A creaking behind her caught her attention. Slowing down, she peered over her shoulder while she rested her fingers on the latches of her case. It was a wagon pulled by a single horse. It bounced and squeaked as it swayed down the middle of the road.
As it got closer, Linsan could tell it was driven by a middle-aged woman with pale brown hair and a deep tan. She had a glove on her left hand but not her right.
The driver slowed down and the woman leaned over. Her eyes looked over Linsan from head to toe and back again. “You alone?”
Linsan nodded. “Yes, dame.”
“Walking to Palanis?” That was the next village according to the sign Linsan had passed recently.
“And beyond. I’m heading to Moon Over Stone Waters.”
The driver whistled. “That’s a pretty good hike. About three or four weeks walk, I be guessing.”
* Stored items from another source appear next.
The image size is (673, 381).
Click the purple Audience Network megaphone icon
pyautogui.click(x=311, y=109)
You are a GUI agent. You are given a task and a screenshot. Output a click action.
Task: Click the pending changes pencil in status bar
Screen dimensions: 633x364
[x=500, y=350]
Linsan tried not to think about it.
The other woman’s eyes lifted for a moment. Then she looked at Linsan with a nod toward the back. “Want a ride? I’m heading through the villages until Roldal. Then I’m heading west to Gamis but you’ll still be going north there.”
Linsan let out a sigh of relief. “Please? That would really help.”
“I’m Maril, but I have to warn you. I’m not the fastest driver on a good day and this week is slower than usual. I’m in the midst of my cramps and the shits are pretty bad, so there is going to be a lot of stopping along the way. If you are in a hurry, feel free to get off any time but no complaining.”
Linsan was startled. Her mother had never been as frank about her period as Maril. In fact, Linsan’s lessons were just a few short, vague conversations in the hallway.
She gave Linsan a grim smile. “I’m probably not much in the mood to talk either.”
“That would be good. I’m looking for someone, so I’ve been asking in every village along the way.”
Maril smiled broadly and gestured to the back. “Then the Divine Couple have blessed both of us. Crawl in the back and don’t step on the boxes. That’s our supplies and I’d rather not be coming to words over them.”
Thankful, Linsan carefully crawled into the back with a silent prayer to the Divine Couple for helping her along. A wagon would be a lot faster and maybe she would finally catch up.